On 2010-11-20 18:58:33 -0500, Andrei Alexandrescu <seewebsiteforem...@erdani.org> said:

D strings exhibit no such problems. They expose their implementation - array of code units. Having that available is often handy. They also obey a formal interface - bidirectional ranges.

It's convenient that char[] and wchar[] expose a dchar bidirectional range interface... but only when a dchar bidirectional range is what you want to use. If you want to iterate over code units (lower-level representation), or graphemes (upper-level representation), then it gets in your way.

There is no easy notion of "character" in unicode. A code point is *not* a character. One character can span multiple code points. I fear treating dchars as "the default character unit" is repeating same kind of mistake earlier frameworks made by adopting UCS-2 (now UTF-16) and treating each 2-byte code unit as a character. I mean, what's the point of working with the intermediary representation (code points) when it doesn't represent a character?

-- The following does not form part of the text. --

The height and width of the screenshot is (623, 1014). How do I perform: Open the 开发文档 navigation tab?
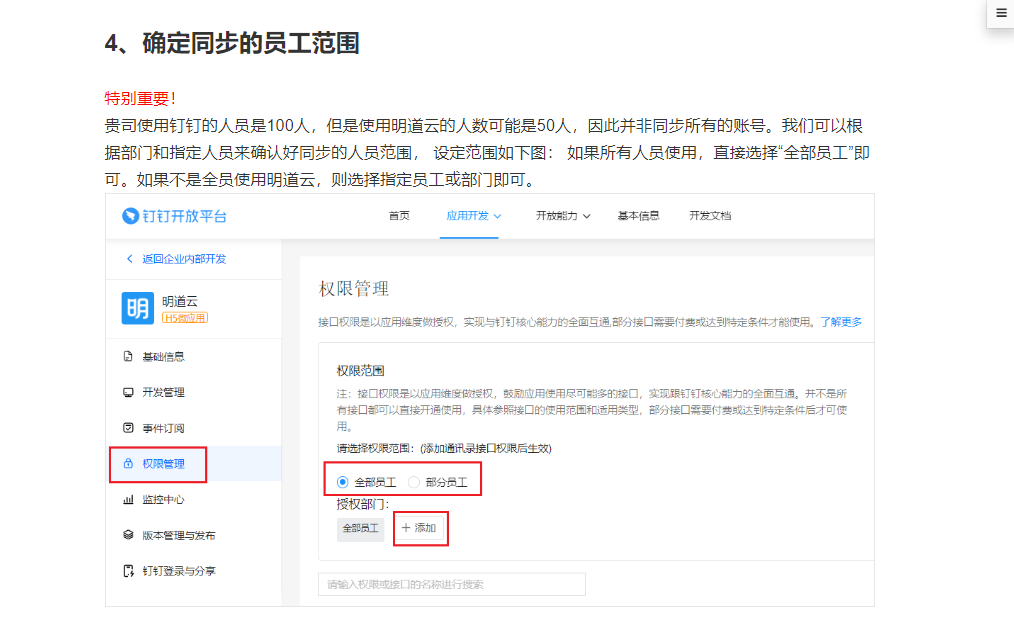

Instead, I think it'd be better that the level one wants to work at be made explicit. If one wants to work with code points, he just rolls a code-point bidirectional range on top of the string. If one wants to work with graphemes (user-perceived characters), he just rolls a grapheme bidirectional range on top of the string. In other words:

        string str = "hello";
        foreach (cu; str) {}            // code unit iteration
foreach (cp; str.codePoints) {} // code point iteration, bidirectional range of dchar foreach (gr; str.graphemes) {} // grapheme iteration, bidirectional range of graphemes

That'd be much cleaner than having some sort of hybrid code-point/code-unit array/range.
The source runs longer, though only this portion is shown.